Floyd’s Normative Behaviorism
The novelty of Floyd’s approach consists in its attempt to ground justification on behavioral patterns rather than thought experiments or hypothetical consent. Normative behaviorism shifts the focus of political theory away from words and thoughts toward acts. Instead of assuming that a political order is justified if regulated by principles that correspond to people’s moral intuitions, or that they would agree to under some specific set of counterfactual circumstances, normative behaviorism takes an order to be justified if people respond to it in specific ways (Floyd, 2020: 139). Normative behaviorism aligns with most realist approaches in that it grounds its normative judgments in de facto legitimacy. What grants political institutions legitimacy is that real people actually find them legitimate. Normative behaviorism differs, however, from other realist accounts in that it does not take at face value what people say about legitimacy. Rather than words or thoughts, our acts reveal our true moral commitments (Floyd, 2020: 145).
Not any acts serve this function, however. Normative behaviorism takes the frequency of crime and insurrection in society as a measure of the legitimacy of its political institutions. According to Floyd, these acts express, more than others, a rejection of the political order. Crime and insurrection are reliable markers of political discontent because they involve risk. Since they typically come at a high risk to the agent, we shall expect people to engage in these acts only if they find their current lives unbearable, due to a lack of various goods (Floyd, 2020: 140). Lower crime and insurrection rates thus indicate higher satisfaction with political preferences, which Floyd takes to ground the legitimacy of political institutions.
Two things are important to note. The first is that crime and insurrection rates are not snapshot measures but can only be estimated once a political system has been up and running for a longer period of time. Floyd does not tell us for how long a system must be tested before we can assess its performance, but the general idea is that while coercion or manipulation can keep a system running for some time, resistance will eventually manifest itself through increasing rates of crime and insurrection (Floyd, 2020: 145–146).

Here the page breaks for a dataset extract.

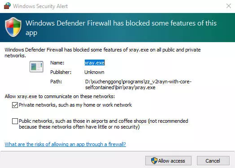This screenshot has width=235, height=168.
Task: Enable the Public networks checkbox
Action: pos(15,121)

The second thing to note is that normative behaviorism offers only comparative judgments about the legitimacy of political institutions. As long as some instances of crime and insurrection remain in society, there may always be an alternative set of institutions that outperforms even the best institutions tested so far (Floyd, 2020: 146, 2023a: 368). The comparative aspect relieves normative behaviorism from what would otherwise have been a debilitating bias toward the status quo. Still, we may think of normative behaviorism as the conservative sibling in the realist family, since we only have epistemic access to the virtues of political orders that have been tested in the real world. Whatever institutional arrangements exist, they have at least the advantage over any untested set of institutions that they have proven minimally workable for securing social peace. This points toward a reformist agenda where we proceed gradually and on an experimental basis, testing the workings of institutions in a smaller scale before implementing them in society at large (Floyd, 2023a: 369).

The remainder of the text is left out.